The receptionist said come down and I think I can find you somewhere. Downstairs he broke off from spinning discs and serving drinks to grab my bag and take me out of the hotel, down an alleyway and around the back. There in the lee of the massive bulk of the hotel was a two-story house. Inside the music was still loud but upstairs at the back farthest from the music it was only moderately noisy. I was pathetically grateful and thanked the receptionist profusely before sinking into oblivion. In the morning I realised I was alone in a five-bedroom house with living room, kitchen, three bathrooms etc. Back in the hotel for breakfast, Kieran and John were looking sleepier than I was. They survived the music only to be woken up by the head bangers talking, shouting, screaming, laughing etc. as they left the hotel with taxis screeching to a halt and revving up again from four until breakfast time. The night receptionist was still there as we were leaving. I asked how often they had the late night music. Every night. So how can you run a hotel where no-one sleeps? Everyone knows about it and doesn’t it say so on the website? I didn’t see it but I’ll know next time. Later at the port, waiting for the ferry I checked on the hotel website and there was a link to TripAdvisor where some comments said it was a great night out but most said avoid the place if you intended to sleep in your room at any time and if you wanted your ears to stay stuck to your head.

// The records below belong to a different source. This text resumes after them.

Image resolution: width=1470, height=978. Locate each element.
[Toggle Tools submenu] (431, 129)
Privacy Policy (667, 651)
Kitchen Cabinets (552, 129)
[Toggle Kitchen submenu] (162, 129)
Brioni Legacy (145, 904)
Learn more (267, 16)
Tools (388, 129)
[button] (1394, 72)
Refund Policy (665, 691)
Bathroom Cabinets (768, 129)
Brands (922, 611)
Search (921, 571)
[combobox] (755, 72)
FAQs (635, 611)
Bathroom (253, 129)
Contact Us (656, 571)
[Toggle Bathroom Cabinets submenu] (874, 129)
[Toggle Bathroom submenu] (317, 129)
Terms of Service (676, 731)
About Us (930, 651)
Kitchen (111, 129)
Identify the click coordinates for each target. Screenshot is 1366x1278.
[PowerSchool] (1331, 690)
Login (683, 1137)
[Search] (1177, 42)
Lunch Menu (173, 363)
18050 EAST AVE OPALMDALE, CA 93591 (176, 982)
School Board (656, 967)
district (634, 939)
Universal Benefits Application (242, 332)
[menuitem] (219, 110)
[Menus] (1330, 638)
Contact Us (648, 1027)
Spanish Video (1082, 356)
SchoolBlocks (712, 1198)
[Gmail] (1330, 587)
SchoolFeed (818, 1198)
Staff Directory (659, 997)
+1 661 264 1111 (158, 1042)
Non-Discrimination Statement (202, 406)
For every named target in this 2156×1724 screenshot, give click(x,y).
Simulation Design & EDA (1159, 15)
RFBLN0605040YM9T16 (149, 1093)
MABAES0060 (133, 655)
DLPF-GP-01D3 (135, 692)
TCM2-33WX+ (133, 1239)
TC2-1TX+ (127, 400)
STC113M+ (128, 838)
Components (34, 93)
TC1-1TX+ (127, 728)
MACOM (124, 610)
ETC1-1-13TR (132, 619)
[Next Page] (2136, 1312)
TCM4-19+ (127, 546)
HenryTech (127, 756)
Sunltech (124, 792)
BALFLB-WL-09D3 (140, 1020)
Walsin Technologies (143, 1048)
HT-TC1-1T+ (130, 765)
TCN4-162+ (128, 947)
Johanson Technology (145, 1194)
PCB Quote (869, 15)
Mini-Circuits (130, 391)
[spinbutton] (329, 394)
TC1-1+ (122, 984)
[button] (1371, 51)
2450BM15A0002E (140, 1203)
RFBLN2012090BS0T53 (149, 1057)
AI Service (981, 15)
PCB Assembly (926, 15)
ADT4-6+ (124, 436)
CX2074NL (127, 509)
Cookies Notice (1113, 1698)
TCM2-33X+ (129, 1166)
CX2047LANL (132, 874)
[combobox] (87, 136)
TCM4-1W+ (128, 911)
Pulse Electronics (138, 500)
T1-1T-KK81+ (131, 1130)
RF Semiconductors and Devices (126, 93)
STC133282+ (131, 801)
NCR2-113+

That reminded me that I had seen the complimentary earplugs in one of the glasses by the sink when we booked in but had thought it may have been for those suffering with a snoring partner.
In the end, the people of Ireland voted overwhelmingly for abortion rights and so another example of authoritarian Ireland was gone for good. The question of who will pay for that right in a country without universal health care was not answered and may not be until it’s put to the test by desperate (and poor) young women who might find their only option is, once again the boat to Britain. Will that boat sail through a borderless crossing in the near future? Yes or No?